(Collected data entries)
======

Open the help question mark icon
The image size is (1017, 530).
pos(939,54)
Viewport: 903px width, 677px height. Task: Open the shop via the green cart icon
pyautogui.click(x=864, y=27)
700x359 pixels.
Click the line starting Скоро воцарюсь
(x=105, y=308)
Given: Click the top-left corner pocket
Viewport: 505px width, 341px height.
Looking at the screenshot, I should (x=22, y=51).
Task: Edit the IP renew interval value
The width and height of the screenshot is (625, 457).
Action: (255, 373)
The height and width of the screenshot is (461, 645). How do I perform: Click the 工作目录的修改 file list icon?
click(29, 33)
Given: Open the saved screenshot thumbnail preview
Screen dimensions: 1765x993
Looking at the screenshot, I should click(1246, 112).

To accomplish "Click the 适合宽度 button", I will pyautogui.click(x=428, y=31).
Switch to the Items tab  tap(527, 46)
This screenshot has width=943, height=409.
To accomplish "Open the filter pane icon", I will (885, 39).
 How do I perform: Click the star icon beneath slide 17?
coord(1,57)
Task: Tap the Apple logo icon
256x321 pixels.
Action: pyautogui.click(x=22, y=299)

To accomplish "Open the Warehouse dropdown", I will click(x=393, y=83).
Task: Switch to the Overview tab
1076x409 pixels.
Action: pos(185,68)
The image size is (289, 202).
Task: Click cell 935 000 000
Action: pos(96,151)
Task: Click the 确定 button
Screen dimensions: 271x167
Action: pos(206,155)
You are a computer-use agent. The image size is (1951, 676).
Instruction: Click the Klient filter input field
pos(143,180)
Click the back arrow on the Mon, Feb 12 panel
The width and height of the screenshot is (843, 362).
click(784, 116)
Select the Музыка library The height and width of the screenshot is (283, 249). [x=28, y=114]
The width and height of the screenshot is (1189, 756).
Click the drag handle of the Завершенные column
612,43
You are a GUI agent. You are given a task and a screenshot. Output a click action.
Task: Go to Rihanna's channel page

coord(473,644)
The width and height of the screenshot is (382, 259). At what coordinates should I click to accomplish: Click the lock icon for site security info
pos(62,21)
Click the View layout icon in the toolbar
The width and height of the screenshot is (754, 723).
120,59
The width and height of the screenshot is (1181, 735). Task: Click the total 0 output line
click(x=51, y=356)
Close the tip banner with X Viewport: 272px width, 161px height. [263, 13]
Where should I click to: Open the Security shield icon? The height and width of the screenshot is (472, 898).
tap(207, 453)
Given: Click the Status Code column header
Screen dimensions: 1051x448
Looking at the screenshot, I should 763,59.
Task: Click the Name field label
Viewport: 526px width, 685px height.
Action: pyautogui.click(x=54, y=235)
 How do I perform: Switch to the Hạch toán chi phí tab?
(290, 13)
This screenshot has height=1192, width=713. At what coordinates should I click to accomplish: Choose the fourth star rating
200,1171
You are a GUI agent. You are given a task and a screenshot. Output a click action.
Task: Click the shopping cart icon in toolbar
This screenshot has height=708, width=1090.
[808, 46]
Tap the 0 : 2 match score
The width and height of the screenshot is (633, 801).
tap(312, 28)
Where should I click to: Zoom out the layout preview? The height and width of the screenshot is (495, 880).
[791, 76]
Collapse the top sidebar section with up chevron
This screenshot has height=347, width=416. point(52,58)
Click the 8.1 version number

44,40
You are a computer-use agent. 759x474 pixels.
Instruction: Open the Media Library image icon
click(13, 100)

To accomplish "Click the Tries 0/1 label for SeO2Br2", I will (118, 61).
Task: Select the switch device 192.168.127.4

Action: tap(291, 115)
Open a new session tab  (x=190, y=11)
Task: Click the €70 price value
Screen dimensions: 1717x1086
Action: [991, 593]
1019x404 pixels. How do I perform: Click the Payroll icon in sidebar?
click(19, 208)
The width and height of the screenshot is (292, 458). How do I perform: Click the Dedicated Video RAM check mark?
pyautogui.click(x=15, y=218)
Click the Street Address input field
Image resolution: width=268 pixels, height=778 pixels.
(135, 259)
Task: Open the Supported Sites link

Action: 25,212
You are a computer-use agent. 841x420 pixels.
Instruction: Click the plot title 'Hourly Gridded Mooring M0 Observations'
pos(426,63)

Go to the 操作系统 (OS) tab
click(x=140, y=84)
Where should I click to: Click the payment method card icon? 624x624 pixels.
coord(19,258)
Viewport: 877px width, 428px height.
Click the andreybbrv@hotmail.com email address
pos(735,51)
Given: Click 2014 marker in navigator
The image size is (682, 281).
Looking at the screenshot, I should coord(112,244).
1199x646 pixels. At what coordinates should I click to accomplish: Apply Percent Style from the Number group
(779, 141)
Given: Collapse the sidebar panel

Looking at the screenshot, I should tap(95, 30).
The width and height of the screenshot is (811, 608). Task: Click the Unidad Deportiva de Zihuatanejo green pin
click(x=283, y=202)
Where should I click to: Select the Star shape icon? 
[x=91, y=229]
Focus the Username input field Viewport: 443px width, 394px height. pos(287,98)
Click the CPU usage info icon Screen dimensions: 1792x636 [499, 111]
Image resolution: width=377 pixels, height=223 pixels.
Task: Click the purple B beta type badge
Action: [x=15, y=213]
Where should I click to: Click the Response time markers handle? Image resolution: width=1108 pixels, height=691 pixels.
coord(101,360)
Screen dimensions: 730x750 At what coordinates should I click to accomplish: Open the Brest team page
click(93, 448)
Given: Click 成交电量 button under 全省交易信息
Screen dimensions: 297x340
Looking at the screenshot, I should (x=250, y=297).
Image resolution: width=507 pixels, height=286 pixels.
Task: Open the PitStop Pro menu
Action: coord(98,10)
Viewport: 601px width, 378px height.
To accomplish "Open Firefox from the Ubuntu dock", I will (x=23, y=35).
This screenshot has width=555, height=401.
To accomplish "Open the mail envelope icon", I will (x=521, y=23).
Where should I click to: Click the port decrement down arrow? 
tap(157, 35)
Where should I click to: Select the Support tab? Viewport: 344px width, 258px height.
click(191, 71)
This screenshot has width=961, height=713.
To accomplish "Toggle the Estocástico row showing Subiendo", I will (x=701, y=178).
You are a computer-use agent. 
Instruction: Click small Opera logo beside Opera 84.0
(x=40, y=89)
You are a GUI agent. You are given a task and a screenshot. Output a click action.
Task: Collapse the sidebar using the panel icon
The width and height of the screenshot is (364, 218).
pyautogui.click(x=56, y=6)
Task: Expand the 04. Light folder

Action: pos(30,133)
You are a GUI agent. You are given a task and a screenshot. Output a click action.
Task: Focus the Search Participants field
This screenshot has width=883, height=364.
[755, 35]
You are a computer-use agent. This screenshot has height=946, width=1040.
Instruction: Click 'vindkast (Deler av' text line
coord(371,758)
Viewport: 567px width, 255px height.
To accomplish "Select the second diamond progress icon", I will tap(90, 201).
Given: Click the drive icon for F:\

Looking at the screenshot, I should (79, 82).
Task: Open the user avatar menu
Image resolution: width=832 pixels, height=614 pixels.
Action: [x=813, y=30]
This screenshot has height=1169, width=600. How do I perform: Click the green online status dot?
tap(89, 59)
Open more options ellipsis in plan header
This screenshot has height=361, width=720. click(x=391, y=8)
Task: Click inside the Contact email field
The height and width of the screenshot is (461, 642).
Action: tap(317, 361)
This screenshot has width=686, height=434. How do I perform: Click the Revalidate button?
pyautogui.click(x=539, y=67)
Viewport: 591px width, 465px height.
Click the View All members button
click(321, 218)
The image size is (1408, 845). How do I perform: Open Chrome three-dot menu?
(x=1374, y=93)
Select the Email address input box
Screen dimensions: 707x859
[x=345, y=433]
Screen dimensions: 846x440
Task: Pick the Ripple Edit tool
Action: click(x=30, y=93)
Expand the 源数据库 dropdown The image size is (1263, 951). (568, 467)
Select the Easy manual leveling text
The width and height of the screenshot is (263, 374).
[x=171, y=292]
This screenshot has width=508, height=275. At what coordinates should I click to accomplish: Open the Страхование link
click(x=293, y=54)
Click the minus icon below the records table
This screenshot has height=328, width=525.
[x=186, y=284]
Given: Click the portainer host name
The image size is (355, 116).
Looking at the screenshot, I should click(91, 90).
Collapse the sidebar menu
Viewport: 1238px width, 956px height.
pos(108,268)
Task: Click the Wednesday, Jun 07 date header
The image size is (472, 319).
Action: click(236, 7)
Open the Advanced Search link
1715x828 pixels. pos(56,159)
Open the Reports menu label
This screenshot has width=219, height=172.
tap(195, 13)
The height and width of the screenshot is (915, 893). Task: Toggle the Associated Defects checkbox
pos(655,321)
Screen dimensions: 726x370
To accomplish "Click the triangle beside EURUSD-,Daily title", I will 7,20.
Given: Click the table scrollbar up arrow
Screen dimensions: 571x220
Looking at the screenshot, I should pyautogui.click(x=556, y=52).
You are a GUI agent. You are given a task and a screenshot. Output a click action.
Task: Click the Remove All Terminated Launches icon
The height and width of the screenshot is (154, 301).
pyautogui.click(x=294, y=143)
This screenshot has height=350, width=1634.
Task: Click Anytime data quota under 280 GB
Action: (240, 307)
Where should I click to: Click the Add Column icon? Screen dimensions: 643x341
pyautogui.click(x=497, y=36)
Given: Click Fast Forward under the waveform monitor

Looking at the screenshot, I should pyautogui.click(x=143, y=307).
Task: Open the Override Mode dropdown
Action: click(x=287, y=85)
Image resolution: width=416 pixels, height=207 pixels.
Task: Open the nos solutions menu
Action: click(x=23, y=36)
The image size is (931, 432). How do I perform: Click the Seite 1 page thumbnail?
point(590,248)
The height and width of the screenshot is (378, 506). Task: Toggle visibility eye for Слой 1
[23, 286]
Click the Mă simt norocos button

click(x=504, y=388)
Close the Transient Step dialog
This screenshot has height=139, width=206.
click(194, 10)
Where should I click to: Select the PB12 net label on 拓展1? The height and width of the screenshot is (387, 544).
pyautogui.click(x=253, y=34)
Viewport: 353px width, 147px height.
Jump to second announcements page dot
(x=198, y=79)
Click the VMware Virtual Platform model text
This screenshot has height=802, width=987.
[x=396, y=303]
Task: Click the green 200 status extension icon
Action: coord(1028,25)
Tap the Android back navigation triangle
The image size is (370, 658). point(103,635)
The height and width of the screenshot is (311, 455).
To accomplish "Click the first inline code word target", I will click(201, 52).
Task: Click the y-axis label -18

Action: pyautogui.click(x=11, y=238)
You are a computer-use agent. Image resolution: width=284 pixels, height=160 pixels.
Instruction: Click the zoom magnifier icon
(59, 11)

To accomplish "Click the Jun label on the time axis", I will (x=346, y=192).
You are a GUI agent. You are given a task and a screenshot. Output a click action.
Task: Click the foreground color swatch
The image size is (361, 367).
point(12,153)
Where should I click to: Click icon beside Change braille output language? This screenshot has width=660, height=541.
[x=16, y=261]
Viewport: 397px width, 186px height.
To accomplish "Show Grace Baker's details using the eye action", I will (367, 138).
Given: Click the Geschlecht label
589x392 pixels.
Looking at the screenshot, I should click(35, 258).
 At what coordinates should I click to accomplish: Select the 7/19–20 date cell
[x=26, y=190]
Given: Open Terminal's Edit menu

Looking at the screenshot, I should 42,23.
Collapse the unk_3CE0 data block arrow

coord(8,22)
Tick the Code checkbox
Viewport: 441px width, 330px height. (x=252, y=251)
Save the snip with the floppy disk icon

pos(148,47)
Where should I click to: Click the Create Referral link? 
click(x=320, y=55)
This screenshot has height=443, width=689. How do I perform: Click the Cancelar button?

======

→ **PROBLEM**:
Look through the entries above for the word "computer". Copy every line where it shows up.

→ **ANSWER TO THE PROBLEM**:
You are a computer-use agent. The image size is (1951, 676).
You are a computer-use agent. 759x474 pixels.
You are a computer-use agent. 841x420 pixels.
You are a computer-use agent. 
You are a computer-use agent. This screenshot has height=946, width=1040.
You are a computer-use agent. Image resolution: width=284 pixels, height=160 pixels.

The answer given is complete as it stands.